You need to see a person as who they are first and be willing to meet them where they are. The person is not their diagnosis. I’m all about helping people follow the eight dimensions of wellness (emotional, spiritual, intellectual, physical, environmental, financial, occupational, and social) to have a good life. Being wellness-focused is about knowing that what someone may consider a barrier is not necessarily that—it’s just an opportunity of learning a new way to do something.  

Somebody once said to me, “It’s not about walking in front of somebody, not pushing them from behind, but really walking beside them.” People have strengths that we’re not aware of, and we have to allow them to share that with us. We must reach out to other people and respect that they have a story and I have a story and it’s an exchange. When you work in mutuality, you really accomplish far more with people.

You were a former member of the federal Interagency Serious Mental Illness Coordinating Committee (ISMICC). How did being a member of ISMICC heighten your perspective on the role of federal, state, and local collaboration on behalf of people with mental illnesses?

When I first took on the role, some in the advocacy community thought that it was disgraceful for me to be doing so, but I thought somebody should be at the table. And then, there were others who insisted that they should have been at the table instead. So, it was a rough place to be. But at the same time, it was an invaluable place to learn about how things work, so I’m truly grateful for that.

We had to do our original report on the state of care for people with serious mental illnesses and serious emotional disturbances in somewhat of a hurry, so the nonfederal members decided to have monthly phone calls, because we determined that every 6 months wasn’t enough time for us to generate ideas and conversation about our beliefs. My contributions came from the peer perspective, which sometimes is not valued as much. But I think people are seeing more and more, in this time of COVID, that peer input and peer support is vital to people.

I started to see the role of the federal government as providing suggestions, guidelines, programs, and money. The states pick that up as they see fit and promote local collaboration on behalf of people with mental illnesses. That’s where our roles really fall, in community, and trying to shape how we use what comes down through the federal government. Clearly, I want states and communities to promote the peer perspective.

Given your new role at Disability Rights New Jersey, where you serve as a senior staff advocate, what would you like law enforcement and first responders to know when interacting with individuals with disabilities?

The outcomes of their interactions could be devastating for a person. Take the case of a young man who took a cigarette he saw through a car window. He was arrested, and it became a runaway train. He was scared so he resisted, and charges were piled on top of charges. He wound up in the general population in jail, and he was not getting his medication.

*What to work on:*
- A) Copy out the passage of the interview excerpt between "Given your new" and "individuals with disabilities?", inclusive.
- B) According to the interview excerpt, how often did the nonfederal members of ISMICC decide to hold phone calls?

*Information given:*
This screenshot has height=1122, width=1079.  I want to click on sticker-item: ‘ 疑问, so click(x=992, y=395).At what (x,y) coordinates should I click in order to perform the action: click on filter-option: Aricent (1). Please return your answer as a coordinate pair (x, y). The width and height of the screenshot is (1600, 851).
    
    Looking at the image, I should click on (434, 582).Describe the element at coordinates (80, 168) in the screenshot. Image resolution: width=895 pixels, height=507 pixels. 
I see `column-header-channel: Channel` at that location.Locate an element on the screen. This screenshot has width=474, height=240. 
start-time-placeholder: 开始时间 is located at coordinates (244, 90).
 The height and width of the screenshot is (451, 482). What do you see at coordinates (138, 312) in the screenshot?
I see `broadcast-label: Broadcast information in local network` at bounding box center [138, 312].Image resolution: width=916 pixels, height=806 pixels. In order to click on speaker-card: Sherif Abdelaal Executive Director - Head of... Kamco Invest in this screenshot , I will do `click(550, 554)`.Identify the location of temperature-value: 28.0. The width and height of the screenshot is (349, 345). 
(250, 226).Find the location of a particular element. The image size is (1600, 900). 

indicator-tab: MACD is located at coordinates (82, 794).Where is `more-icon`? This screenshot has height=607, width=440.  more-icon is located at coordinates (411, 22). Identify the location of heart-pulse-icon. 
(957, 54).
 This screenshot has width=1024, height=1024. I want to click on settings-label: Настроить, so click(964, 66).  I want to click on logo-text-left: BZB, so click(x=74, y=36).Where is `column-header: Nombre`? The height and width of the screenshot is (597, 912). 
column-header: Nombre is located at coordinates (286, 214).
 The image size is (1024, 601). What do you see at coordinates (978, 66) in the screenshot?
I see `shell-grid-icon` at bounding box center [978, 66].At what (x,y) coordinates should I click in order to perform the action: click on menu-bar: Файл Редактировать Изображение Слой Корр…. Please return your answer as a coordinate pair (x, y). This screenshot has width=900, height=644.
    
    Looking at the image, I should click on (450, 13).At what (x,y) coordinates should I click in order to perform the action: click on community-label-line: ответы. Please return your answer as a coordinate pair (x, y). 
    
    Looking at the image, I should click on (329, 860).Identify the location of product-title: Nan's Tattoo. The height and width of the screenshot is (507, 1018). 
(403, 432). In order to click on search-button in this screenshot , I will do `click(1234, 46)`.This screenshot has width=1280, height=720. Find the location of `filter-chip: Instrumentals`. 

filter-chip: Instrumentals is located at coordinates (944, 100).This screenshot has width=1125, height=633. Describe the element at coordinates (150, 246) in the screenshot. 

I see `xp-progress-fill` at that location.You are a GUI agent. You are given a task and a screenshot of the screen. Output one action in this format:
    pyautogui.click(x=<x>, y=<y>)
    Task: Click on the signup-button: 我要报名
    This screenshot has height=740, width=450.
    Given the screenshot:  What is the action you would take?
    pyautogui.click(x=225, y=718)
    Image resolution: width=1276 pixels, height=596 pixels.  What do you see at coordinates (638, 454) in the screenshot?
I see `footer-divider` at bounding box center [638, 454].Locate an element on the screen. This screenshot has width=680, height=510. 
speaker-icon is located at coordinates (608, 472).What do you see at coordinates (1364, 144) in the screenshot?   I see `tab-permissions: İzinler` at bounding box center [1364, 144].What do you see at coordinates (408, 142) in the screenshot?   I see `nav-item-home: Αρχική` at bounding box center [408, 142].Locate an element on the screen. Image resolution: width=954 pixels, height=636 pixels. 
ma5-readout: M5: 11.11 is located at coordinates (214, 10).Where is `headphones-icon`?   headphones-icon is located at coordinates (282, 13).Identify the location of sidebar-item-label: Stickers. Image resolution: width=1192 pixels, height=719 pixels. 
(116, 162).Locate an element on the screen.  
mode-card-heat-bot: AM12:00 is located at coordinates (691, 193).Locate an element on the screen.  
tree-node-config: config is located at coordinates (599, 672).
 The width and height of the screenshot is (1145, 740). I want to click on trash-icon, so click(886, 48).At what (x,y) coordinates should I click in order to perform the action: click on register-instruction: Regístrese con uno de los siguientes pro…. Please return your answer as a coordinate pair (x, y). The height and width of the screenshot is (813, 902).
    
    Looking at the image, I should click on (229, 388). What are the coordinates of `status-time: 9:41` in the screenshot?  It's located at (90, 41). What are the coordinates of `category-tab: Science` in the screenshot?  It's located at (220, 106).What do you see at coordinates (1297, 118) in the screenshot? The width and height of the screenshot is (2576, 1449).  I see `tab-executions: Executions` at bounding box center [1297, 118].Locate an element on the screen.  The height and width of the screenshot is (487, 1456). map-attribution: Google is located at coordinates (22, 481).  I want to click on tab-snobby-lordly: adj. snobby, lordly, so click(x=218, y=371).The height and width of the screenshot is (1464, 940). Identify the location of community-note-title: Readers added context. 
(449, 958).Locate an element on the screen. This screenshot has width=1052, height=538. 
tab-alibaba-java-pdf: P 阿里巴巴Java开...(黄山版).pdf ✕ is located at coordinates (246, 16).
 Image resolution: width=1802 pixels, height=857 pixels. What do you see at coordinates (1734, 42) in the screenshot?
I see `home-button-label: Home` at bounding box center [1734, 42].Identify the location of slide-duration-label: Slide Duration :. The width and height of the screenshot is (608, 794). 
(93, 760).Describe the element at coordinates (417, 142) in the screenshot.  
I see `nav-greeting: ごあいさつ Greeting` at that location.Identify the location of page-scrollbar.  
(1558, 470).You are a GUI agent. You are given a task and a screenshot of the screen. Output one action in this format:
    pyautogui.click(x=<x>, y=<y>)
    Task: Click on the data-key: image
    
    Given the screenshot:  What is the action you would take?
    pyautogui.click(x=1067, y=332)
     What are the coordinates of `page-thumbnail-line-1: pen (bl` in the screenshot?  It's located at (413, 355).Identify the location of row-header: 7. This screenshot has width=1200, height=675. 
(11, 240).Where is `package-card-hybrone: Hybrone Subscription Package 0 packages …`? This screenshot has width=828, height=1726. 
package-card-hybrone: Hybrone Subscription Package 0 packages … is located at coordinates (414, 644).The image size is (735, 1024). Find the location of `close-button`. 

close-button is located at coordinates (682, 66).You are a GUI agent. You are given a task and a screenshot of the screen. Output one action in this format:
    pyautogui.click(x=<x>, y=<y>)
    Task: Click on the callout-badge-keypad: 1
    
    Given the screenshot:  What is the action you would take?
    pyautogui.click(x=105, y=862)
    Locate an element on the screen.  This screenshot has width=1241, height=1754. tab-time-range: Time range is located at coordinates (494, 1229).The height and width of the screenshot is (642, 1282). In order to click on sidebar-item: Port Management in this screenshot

*Solved problems:*
- A)
Given your new role at Disability Rights New Jersey, where you serve as a senior staff advocate, what would you like law enforcement and first responders to know when interacting with individuals with disabilities?

- B) Monthly.